What you are asked to do: Could you write out these lines again with every "Given:" swapped for "Goal:", keeping everything else unchanged?

(Pointing records for text and elements)
________________________________________
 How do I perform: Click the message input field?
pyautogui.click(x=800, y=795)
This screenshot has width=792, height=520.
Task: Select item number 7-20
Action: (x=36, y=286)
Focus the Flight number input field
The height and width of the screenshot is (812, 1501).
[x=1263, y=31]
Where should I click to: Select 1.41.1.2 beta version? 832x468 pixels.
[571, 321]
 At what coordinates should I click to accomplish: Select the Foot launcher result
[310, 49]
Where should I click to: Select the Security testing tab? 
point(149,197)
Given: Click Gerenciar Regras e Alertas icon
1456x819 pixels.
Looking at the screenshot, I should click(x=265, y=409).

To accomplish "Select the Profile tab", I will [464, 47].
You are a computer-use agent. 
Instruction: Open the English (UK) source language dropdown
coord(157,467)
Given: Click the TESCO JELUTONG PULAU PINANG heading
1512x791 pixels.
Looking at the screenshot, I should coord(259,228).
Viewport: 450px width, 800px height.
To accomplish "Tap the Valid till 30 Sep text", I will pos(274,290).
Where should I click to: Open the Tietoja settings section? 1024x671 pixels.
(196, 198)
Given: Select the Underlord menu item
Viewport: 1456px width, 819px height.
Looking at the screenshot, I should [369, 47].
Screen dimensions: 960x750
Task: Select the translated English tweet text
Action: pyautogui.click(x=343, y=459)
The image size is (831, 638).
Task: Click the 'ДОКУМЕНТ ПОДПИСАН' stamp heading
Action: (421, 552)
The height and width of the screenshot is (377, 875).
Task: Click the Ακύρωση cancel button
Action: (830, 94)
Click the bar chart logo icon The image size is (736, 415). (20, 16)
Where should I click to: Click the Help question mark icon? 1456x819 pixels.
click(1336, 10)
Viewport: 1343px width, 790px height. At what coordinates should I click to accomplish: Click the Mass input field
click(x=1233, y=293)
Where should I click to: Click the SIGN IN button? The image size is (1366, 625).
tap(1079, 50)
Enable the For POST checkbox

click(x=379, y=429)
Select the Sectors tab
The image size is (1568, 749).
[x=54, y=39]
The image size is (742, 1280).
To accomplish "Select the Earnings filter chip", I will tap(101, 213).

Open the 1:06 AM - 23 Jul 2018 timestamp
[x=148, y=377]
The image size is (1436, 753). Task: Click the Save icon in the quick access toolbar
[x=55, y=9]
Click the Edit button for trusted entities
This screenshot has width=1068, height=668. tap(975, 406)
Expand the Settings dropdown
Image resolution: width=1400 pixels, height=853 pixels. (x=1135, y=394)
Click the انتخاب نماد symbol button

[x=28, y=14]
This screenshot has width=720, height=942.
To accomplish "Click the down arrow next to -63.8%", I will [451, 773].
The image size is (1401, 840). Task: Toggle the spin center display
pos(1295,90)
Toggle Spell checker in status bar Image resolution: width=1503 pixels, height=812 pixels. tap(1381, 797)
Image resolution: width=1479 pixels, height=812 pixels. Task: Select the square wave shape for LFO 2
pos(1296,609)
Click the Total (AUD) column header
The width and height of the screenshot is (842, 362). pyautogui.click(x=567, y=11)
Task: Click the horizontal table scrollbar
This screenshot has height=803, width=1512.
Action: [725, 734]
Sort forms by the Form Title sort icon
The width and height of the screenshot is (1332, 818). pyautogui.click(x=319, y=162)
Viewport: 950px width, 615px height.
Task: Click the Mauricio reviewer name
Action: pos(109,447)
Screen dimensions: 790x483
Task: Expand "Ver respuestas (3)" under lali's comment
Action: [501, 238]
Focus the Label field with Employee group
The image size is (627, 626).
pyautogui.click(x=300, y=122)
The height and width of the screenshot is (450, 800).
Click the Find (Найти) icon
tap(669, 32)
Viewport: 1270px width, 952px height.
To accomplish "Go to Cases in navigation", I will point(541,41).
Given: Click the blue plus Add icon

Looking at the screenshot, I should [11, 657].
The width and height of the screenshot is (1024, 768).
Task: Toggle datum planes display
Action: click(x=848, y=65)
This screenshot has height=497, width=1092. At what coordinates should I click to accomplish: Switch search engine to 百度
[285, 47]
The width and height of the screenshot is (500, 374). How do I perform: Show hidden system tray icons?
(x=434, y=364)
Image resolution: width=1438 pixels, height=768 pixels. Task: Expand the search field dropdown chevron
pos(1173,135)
________________________________________
Task solution:
 How do I perform: Click the message input field?
pyautogui.click(x=800, y=795)
This screenshot has width=792, height=520.
Task: Select item number 7-20
Action: (x=36, y=286)
Focus the Flight number input field
The height and width of the screenshot is (812, 1501).
[x=1263, y=31]
Where should I click to: Select 1.41.1.2 beta version? 832x468 pixels.
[571, 321]
 At what coordinates should I click to accomplish: Select the Foot launcher result
[310, 49]
Where should I click to: Select the Security testing tab? 
point(149,197)
Goal: Click Gerenciar Regras e Alertas icon
1456x819 pixels.
Looking at the screenshot, I should click(x=265, y=409).

To accomplish "Select the Profile tab", I will [464, 47].
You are a computer-use agent. 
Instruction: Open the English (UK) source language dropdown
coord(157,467)
Goal: Click the TESCO JELUTONG PULAU PINANG heading
1512x791 pixels.
Looking at the screenshot, I should coord(259,228).
Viewport: 450px width, 800px height.
To accomplish "Tap the Valid till 30 Sep text", I will pos(274,290).
Where should I click to: Open the Tietoja settings section? 1024x671 pixels.
(196, 198)
Goal: Select the Underlord menu item
Viewport: 1456px width, 819px height.
Looking at the screenshot, I should [369, 47].
Screen dimensions: 960x750
Task: Select the translated English tweet text
Action: pyautogui.click(x=343, y=459)
The image size is (831, 638).
Task: Click the 'ДОКУМЕНТ ПОДПИСАН' stamp heading
Action: (421, 552)
The height and width of the screenshot is (377, 875).
Task: Click the Ακύρωση cancel button
Action: (830, 94)
Click the bar chart logo icon The image size is (736, 415). (20, 16)
Where should I click to: Click the Help question mark icon? 1456x819 pixels.
click(1336, 10)
Viewport: 1343px width, 790px height. At what coordinates should I click to accomplish: Click the Mass input field
click(x=1233, y=293)
Where should I click to: Click the SIGN IN button? The image size is (1366, 625).
tap(1079, 50)
Enable the For POST checkbox

click(x=379, y=429)
Select the Sectors tab
The image size is (1568, 749).
[x=54, y=39]
The image size is (742, 1280).
To accomplish "Select the Earnings filter chip", I will tap(101, 213).

Open the 1:06 AM - 23 Jul 2018 timestamp
[x=148, y=377]
The image size is (1436, 753). Task: Click the Save icon in the quick access toolbar
[x=55, y=9]
Click the Edit button for trusted entities
This screenshot has width=1068, height=668. tap(975, 406)
Expand the Settings dropdown
Image resolution: width=1400 pixels, height=853 pixels. (x=1135, y=394)
Click the انتخاب نماد symbol button

[x=28, y=14]
This screenshot has width=720, height=942.
To accomplish "Click the down arrow next to -63.8%", I will [451, 773].
The image size is (1401, 840). Task: Toggle the spin center display
pos(1295,90)
Toggle Spell checker in status bar Image resolution: width=1503 pixels, height=812 pixels. tap(1381, 797)
Image resolution: width=1479 pixels, height=812 pixels. Task: Select the square wave shape for LFO 2
pos(1296,609)
Click the Total (AUD) column header
The width and height of the screenshot is (842, 362). pyautogui.click(x=567, y=11)
Task: Click the horizontal table scrollbar
This screenshot has height=803, width=1512.
Action: [725, 734]
Sort forms by the Form Title sort icon
The width and height of the screenshot is (1332, 818). pyautogui.click(x=319, y=162)
Viewport: 950px width, 615px height.
Task: Click the Mauricio reviewer name
Action: pos(109,447)
Screen dimensions: 790x483
Task: Expand "Ver respuestas (3)" under lali's comment
Action: [501, 238]
Focus the Label field with Employee group
The image size is (627, 626).
pyautogui.click(x=300, y=122)
The height and width of the screenshot is (450, 800).
Click the Find (Найти) icon
tap(669, 32)
Viewport: 1270px width, 952px height.
To accomplish "Go to Cases in navigation", I will point(541,41).
Goal: Click the blue plus Add icon

Looking at the screenshot, I should [11, 657].
The width and height of the screenshot is (1024, 768).
Task: Toggle datum planes display
Action: click(x=848, y=65)
This screenshot has height=497, width=1092. At what coordinates should I click to accomplish: Switch search engine to 百度
[285, 47]
The width and height of the screenshot is (500, 374). How do I perform: Show hidden system tray icons?
(x=434, y=364)
Image resolution: width=1438 pixels, height=768 pixels. Task: Expand the search field dropdown chevron
pos(1173,135)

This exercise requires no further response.